Court Opinion

ID: 7019756
Source: CourtListenerOpinion
Date Created: 2022-07-24 04:37:20.238041+00
Date Added: 2024-06-11T16:10:31.551487
License: Public Domain

JUSTICE JIGANTI, dissenting: I fail to see how the admission of this evidence of a prior crime can be justified upon the basis of the modus operandi exception. Modus operandi has been defined as a like crime by the accused so nearly identical in method as to earmark it as the handiwork of the accused. (McCormick, Evidence §190, at 449 (2d ed. 1972).) For the exception to apply, more is demanded than the mere repeated commission of crimes of the same class.
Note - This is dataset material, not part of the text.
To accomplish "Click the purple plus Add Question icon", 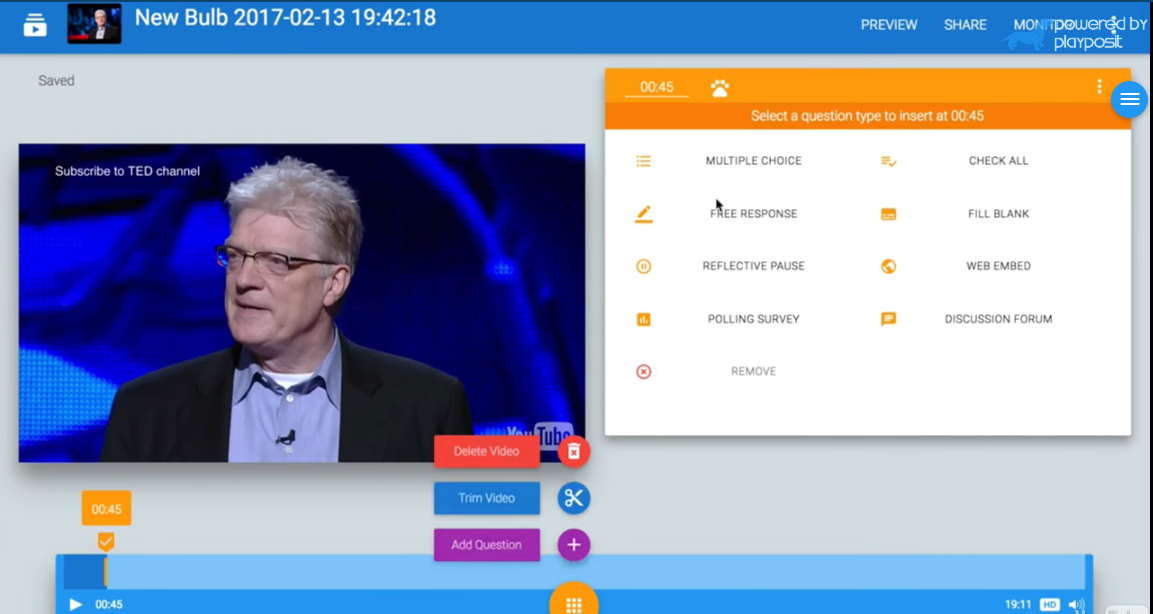I will [x=574, y=545].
The device used must be so unusual and distinctive as to be like a signature. McCormick, Evidence §190, at 449 (2d ed. 1972). Illinois case law incorporates a similar definition of modus operandi. Evidence that the accused has committed another crime wholly independent of or disconnected from the one for which he is being tried is not admissible unless there are peculiar and distinctive features common to the crimes committed. (People v. Lehman (1955), 5 Ill. 2d 337, 125 N.E.2d 506; People v. Bond (1968), 99 Ill. App. 2d 45, 241 N.E.2d 218.) There must be substantial connecting links between the crimes which are “strikingly similar.” People v. Tate (1981), 87 Ill. 2d 134. In this case, the State alleges the following similarities between the prior and instant crimes; both victims were children, both were attacked in broad daylight in an alley, both victims were grabbed from behind, both victims had noticed the defendant in their vicinity before the attack, both attacks occurred on the southwest side of the city two days apart, and in both attacks the defendant tried to force his victims into an act of oral copulation. In my judgment, these are general similarities which do not rise to the level of the peculiar, unusual or distinctive features of a common scheme. (See People v. Middleton (1976), 38 Ill. App. 3d 984, 350 N.E.2d 223 (doctor injected a drug into six different victims on six separate occasions and then sexually assaulted each victim); People v. Shorter (1978), 59 Ill. App. 3d 468, 375 N.E.2d 513 (two separate occasions where the accused, armed with two containers of gasoline, used them as weapons to rob currency exchanges).) Grabbing girls in an alley for the purpose of sexually assaulting them does not constitute a “signature” of the accused, nor are two such crimes “strikingly similar.” I cannot conclude that the introduction of such evidence here was harmless error. Therefore, I would reverse the judgment of the trial court and remand for a new trial.